Bondification of Equities Imminent as Risk-Averse Investors Chase Returns

Pragmatism is the new watchword for investors globally, with 70 percent stating they will chase returns, not asset classes, according to the findings from the annual independent survey released today by CREATE-Research and commissioned by Principal Global Investors and its parent company, the Principal Financial Group®.

While two-thirds of respondents remain favorably disposed to equities, they also believe that investing today is about finding what works in a world of near-zero interest rates. This quest for returns is likely to increase demand for defensive stocks at a time when equity risk premiums remain high and volatile and the idea of a “risk free” asset is sidelined at today’s bond valuations.

“The revived interest in equities is being driven by a rebalancing act. Investors are recognizing that future returns for most asset classes will be much lower than in the past but they are also conscious of missing what may be a once-in-a-generation bull market,” said Professor Amin Rajan, CEO of CREATE-Research and the author of the report. “The result will be a ‘bondification’ of equities, as investors chase stocks with good dividends, less debt, strong proving power, free cash flow and a high return on equity.”

The report, Pragmatism Presides, Equities and Opportunism Rise, seeks to address two fundamental questions: what is the latest thinking on the cult of equity and the notion of equity risk premium in today’s environment of artificially suppressed interest rates; and what asset classes are likely to be favored by different investor groups over the next three years.

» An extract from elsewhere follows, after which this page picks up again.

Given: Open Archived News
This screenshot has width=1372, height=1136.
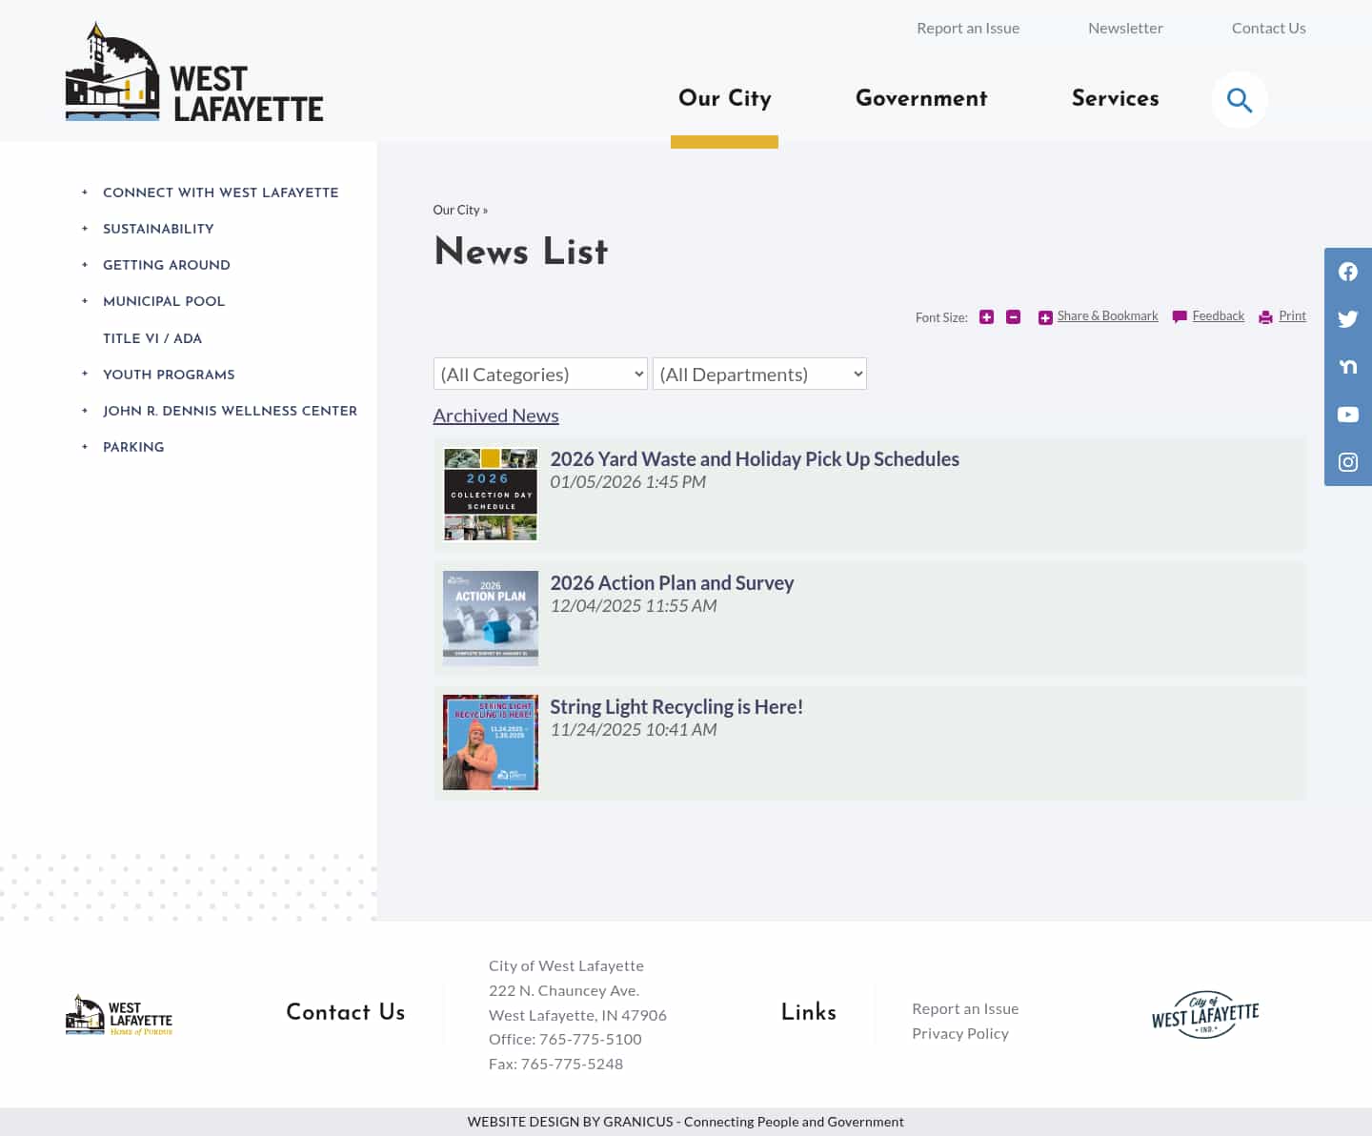Looking at the screenshot, I should [495, 416].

“Not all equities are expected to be equally favored by investors over the next three years—but a common thread is expected to be the 'bondification' of equities,” said Barb McKenzie, chief operating officer at Principal Global Investors. “This means they will favor quality companies with defensive features like good dividends, less debt, strong pricing power, free cash flow and higher return on equity. Such stocks typically gain more by losing less and outperform over full cycles.”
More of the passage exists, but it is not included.